Грохнуло; карронада отрыгнула сноп белого дыма. Пушечный удар прокатился по всей Практической гавани, отразился от берегового обрыва, распугал голубей, облепивших парапеты лестницы. Когда пелена рассеялась, Белых увидел, как на раскачивающуюся шаланду лезут из воды двое. Третий приплясывал на корме, гневно орал и размахивал руками, будто пытаясь изобразить оптический телеграф. Простоволосая. расхристанная девица в юбке, подоткнутой так, что до колен открывала смуглые ноги, голосила, обняв мачту. Надо полагать это и есть та самая Соня...
В ушах звенело - хоть и стреляли полузарядом, а голосок у турецкой "орудии" оказался неслабый. Белых поковырял пальцем в ухе, потряс головой. Не помогло.
- Гут! - сказал Лютйоганн. - Баньит, закрывайт!
- Что ж, герр обер-лейтенант, я доволен. Считаю, этот расчет готов, будем надеяться, в бою не подведут. Ребята шустрые.
- Йа! – произнес немец. - Зер гут, ошшень хорошьё! Только драй.. трьи дьень, училль. А другой - абер совсьем глюпий мушик. Как это ин руссиш... сволошшь! Аус иим вирд нихьтс... нитшего не умейт!
И кивнул на прислугу карронады номер три, понуро столпившуюся возле своего орудия. Пять минут назад Лютйоганн устроил им страшенную головомойку после того, как они десять минут возились с заряжанием, да так и не смогли произвести выстрел. Подъесаул Тюрморезов, тоже наблюдавший за учениями, матерно обложил горе-пушкарей и пообещал отдать в выучку к уряднику Прокопию Дудыреву. Урядник, до того как попасть в таможенную стражу, состоял батарейцем в одном полку с Тюморезовым, артиллерийскую науку знал туго и вбивал ее в непутевые головы волосатым, устрашающих размеров, кулачищем. Греки, особенно молодые, боялись Прокопия до икоты, но каждое его слово ловили, как откровение пророка. Белых ухмыльнулся - происходящее, чем дальше, тем больше, напоминало ему сцены из романа Алексея Толстого. В самом деле: немец-капитан, неумелые, старательные матросы, потешная пушечная пальба. И белое с косым крестом полотнище на флагштоке...

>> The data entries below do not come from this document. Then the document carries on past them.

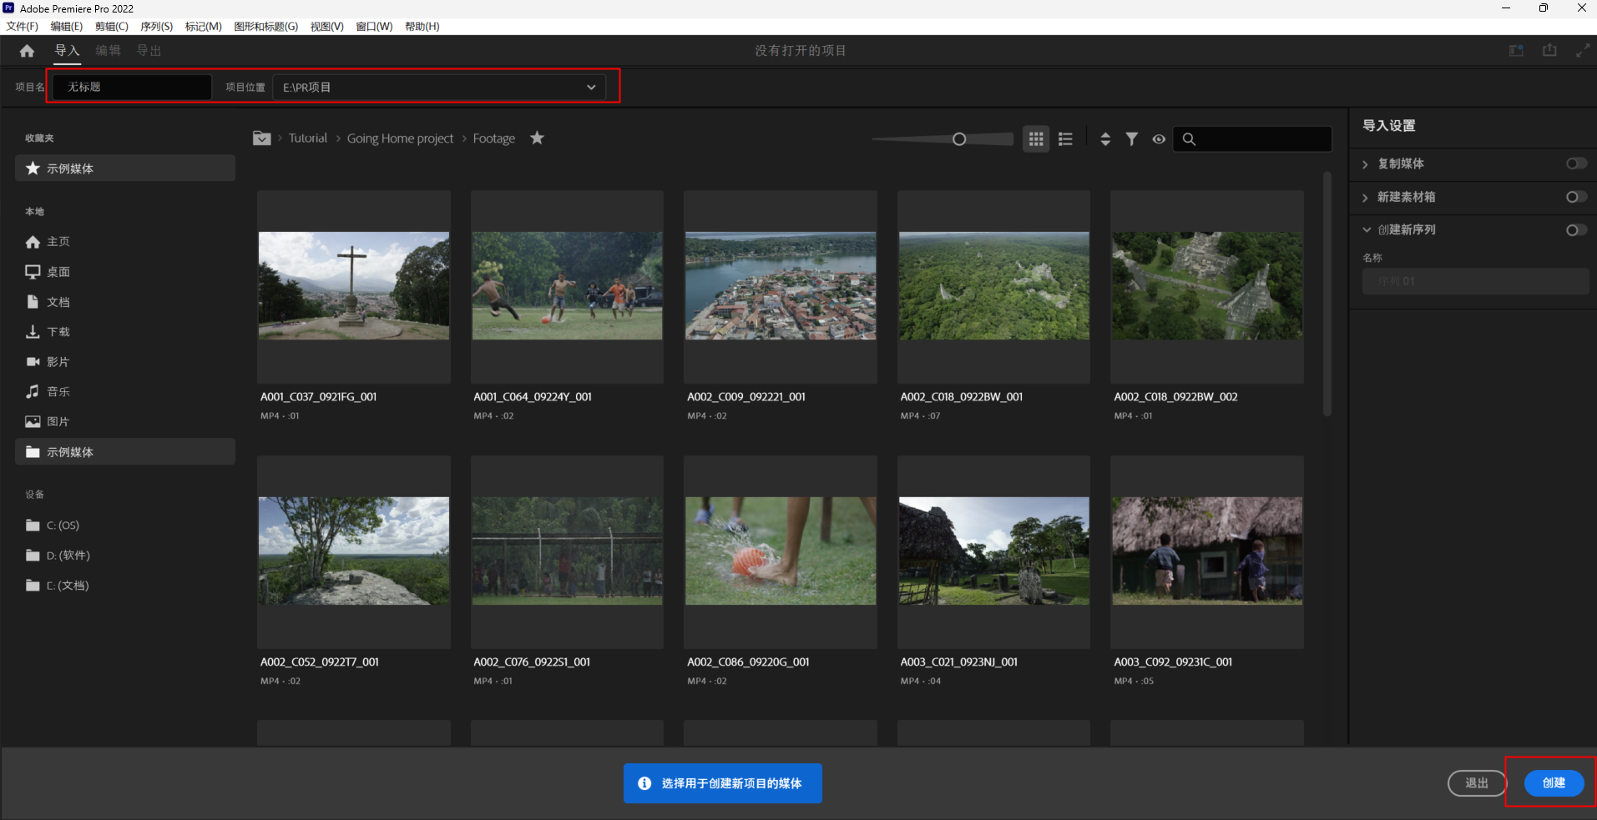Enable the 复制媒体 toggle

(x=1576, y=163)
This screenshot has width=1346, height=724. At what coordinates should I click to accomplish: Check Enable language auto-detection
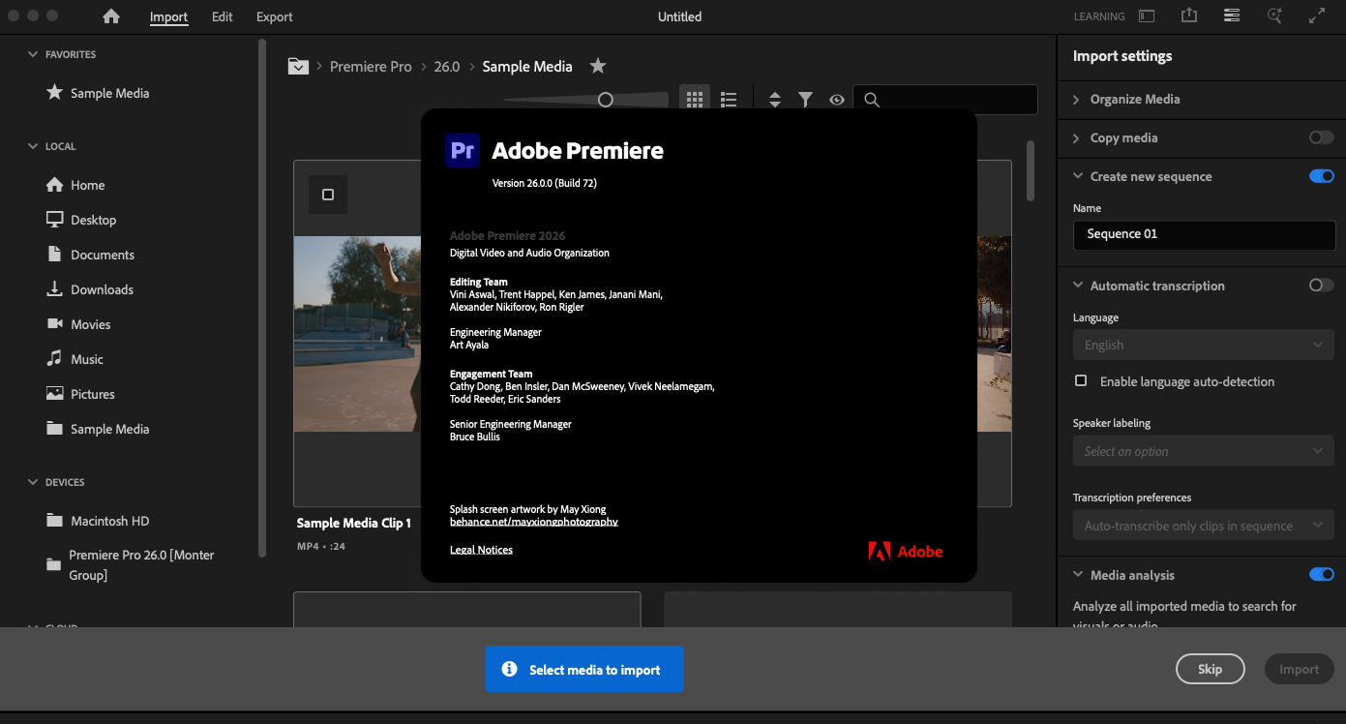[x=1081, y=381]
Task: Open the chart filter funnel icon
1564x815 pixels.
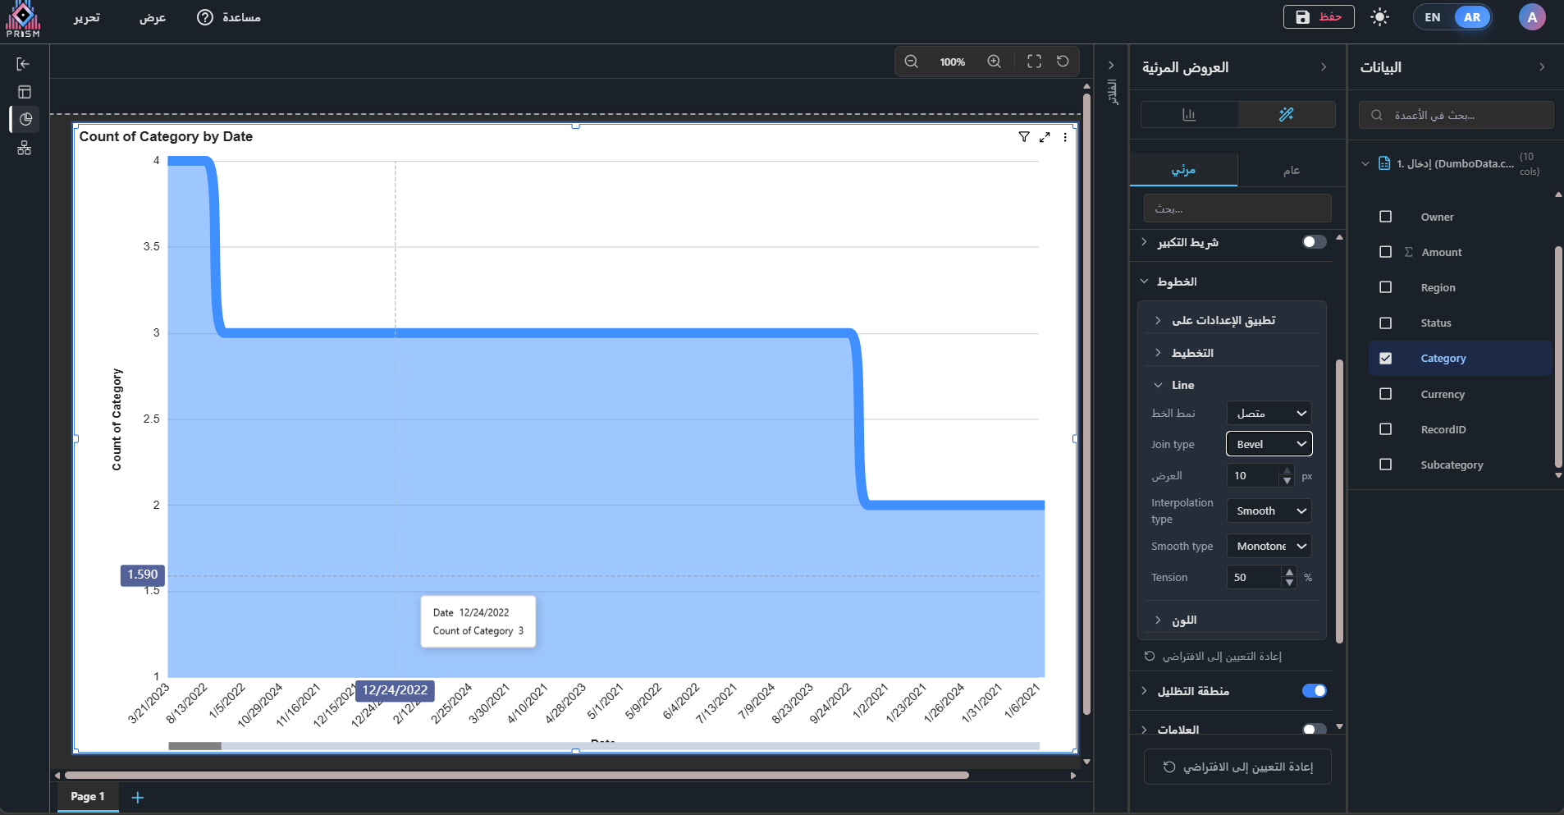Action: click(x=1024, y=137)
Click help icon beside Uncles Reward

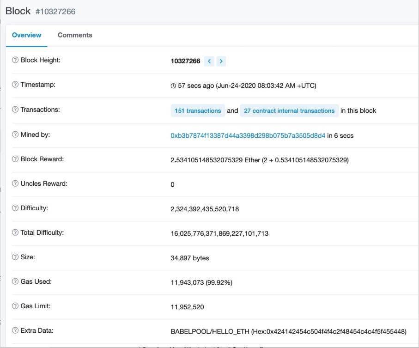pos(15,184)
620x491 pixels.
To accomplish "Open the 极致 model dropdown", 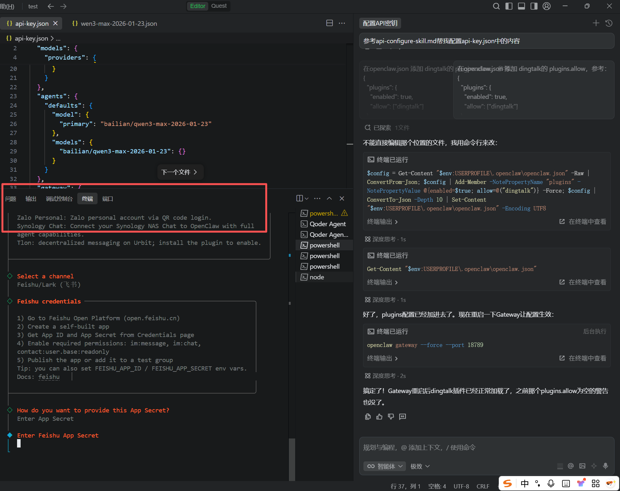I will click(420, 466).
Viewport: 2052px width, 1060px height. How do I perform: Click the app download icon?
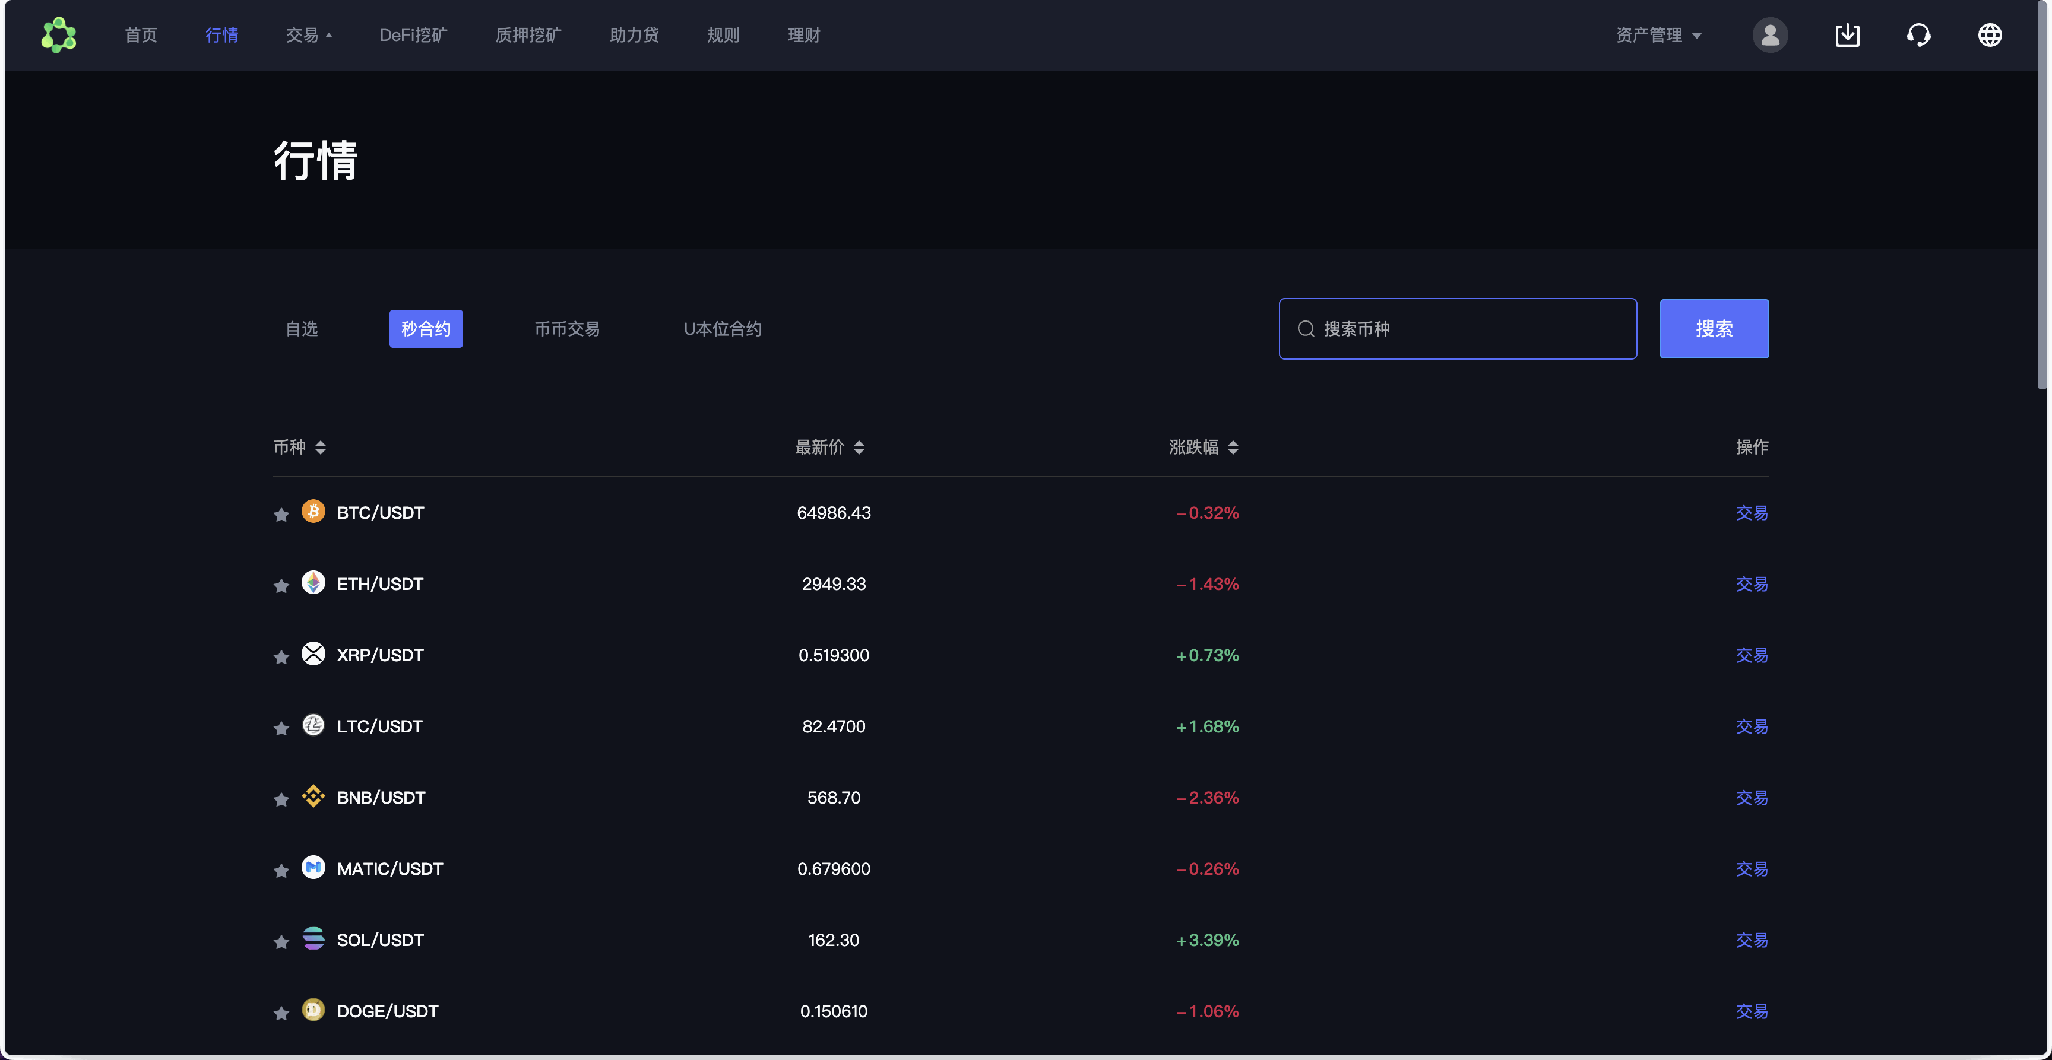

Боевая подготовка шла ударными темпами. Лютйоганн гонял команду в хвост и гриву; Тюрморезов не отставал, надрючивая казачков и греческих волонтеров в непростой науке абордажа. Белых шутил, что подъесаул куда больше, чем он похож на «мастера квартер-дека». Уж очень колоритен был казак, когда с бебутом в зубах перелетал на канатной «тарзанке» через фальшборт, на пришвартованную к «Улиссу» барку.
Дядя Спиро ухмылялся в усы, глядя на эти воинственные приготовления. На нем снабжение: провиант, запасной такелаж, плотницкий припас, уголь, машинная смазка, вода - то, без чего пароход не уйдет не то, что в пиратский набег, но даже в каботажный рейс до Николаева.
***
Сейчас дядя Спиро сидел на крышке светового люка, посасывал изогнутую трубку и отдыхал. Белых с удовольствием вдохнул табачный дым. Сам он не курил и терпеть не мог сигаретную вонь. "Трубочное зелье" - дело другое, тем более на палубе каперского карабля.